"""

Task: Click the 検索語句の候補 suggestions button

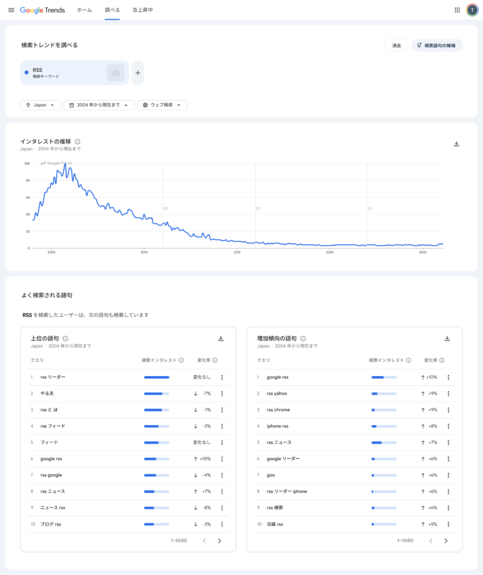Action: pyautogui.click(x=437, y=45)
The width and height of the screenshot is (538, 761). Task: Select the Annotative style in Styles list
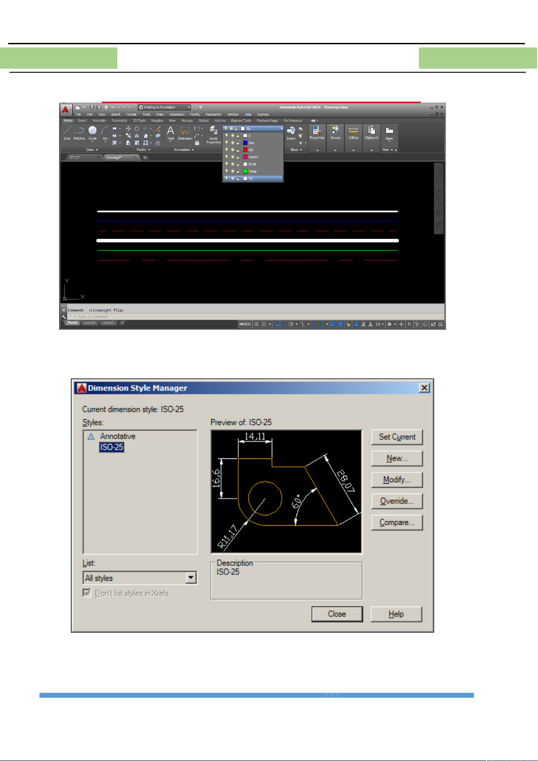click(117, 436)
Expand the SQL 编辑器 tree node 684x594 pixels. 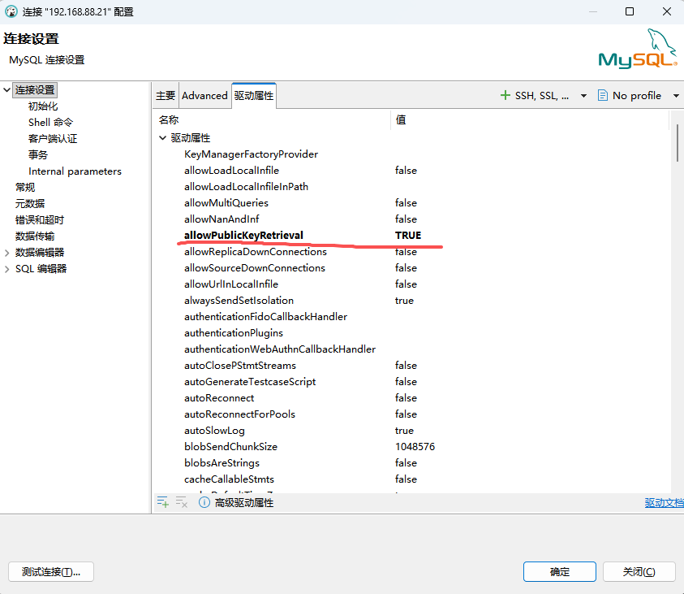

"""

What this task involves
Every line between the one containing "The width and" and the end of the listing, both included, needs to be retyped exactly, minus the pictures.

Answer to this task
The width and height of the screenshot is (538, 761). Task: Select the Annotative style in Styles list
click(117, 436)
Expand the SQL 编辑器 tree node 684x594 pixels. 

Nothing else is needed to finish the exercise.